One reason why I believe we’re all feeling such a huge loss right now is that Bowie was among the last of the great artists who could use music to subvert. In many ways the medium of music is no longer able to be subversive due to its high saturation. (He said this better than I ever could here and you should watch the whole thing, but the bit relevant to this point is around 6min in.) As he says, the Internet promised rebellion to us next, and it was cool for a time, but has also become too saturated to be subversive anymore. We are experiencing a lull in creativity because we need rebellion. It is coming, can you feel it? I can. It’s that tingling sense of unease at the back of my mind. The rising feeling that it’s going to come down to us vs. them. That’s what a movement feels like. Like there are those who get it, whatever it is, and those who don’t, and that’s why it is cool.
So, what is it going to be?
(WARNING: semi-sappy lyric quoting ahead)

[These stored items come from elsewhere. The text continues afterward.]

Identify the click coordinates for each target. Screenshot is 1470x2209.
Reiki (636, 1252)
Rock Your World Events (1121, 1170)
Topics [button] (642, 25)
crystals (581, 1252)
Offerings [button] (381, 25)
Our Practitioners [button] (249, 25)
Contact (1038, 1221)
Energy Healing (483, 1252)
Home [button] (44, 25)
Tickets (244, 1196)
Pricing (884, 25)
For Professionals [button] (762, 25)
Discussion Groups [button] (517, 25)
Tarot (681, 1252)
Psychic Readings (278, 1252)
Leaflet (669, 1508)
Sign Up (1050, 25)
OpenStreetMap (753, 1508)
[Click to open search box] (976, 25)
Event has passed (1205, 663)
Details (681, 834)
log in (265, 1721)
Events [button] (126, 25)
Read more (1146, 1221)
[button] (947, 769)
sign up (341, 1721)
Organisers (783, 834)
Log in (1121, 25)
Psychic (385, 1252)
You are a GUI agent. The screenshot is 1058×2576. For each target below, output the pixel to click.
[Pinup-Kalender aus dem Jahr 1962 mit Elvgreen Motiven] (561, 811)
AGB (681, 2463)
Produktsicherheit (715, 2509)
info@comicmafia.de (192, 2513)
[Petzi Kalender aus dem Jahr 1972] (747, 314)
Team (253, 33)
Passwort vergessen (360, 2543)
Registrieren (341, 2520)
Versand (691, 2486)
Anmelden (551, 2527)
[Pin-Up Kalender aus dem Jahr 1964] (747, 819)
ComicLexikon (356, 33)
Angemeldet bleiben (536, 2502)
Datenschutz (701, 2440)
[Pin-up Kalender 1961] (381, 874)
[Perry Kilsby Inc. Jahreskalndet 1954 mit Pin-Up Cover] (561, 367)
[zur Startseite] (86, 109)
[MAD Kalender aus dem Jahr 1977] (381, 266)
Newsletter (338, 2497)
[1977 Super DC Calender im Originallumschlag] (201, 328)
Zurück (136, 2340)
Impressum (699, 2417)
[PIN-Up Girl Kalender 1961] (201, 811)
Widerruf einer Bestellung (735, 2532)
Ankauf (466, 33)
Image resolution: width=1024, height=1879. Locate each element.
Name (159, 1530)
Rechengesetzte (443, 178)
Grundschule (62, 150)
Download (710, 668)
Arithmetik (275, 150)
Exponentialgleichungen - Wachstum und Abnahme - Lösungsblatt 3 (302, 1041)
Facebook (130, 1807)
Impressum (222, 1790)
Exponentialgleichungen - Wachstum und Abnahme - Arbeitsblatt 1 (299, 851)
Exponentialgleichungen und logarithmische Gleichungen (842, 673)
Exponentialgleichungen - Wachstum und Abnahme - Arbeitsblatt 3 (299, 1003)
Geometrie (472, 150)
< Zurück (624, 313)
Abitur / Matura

My vote is that we all turn and face the strange changes. That we be our truest, weirdest and best selves. That we connect with and commit to our individuality and personal freedom. That we give a big middle finger to anything that closes us in, or separates us from each other and our hearts’ desires. Because when our heroes leave us, it means we can be heroes. I will be king, and you will be queen. We can be us, just for one day. We can beat them forever and ever.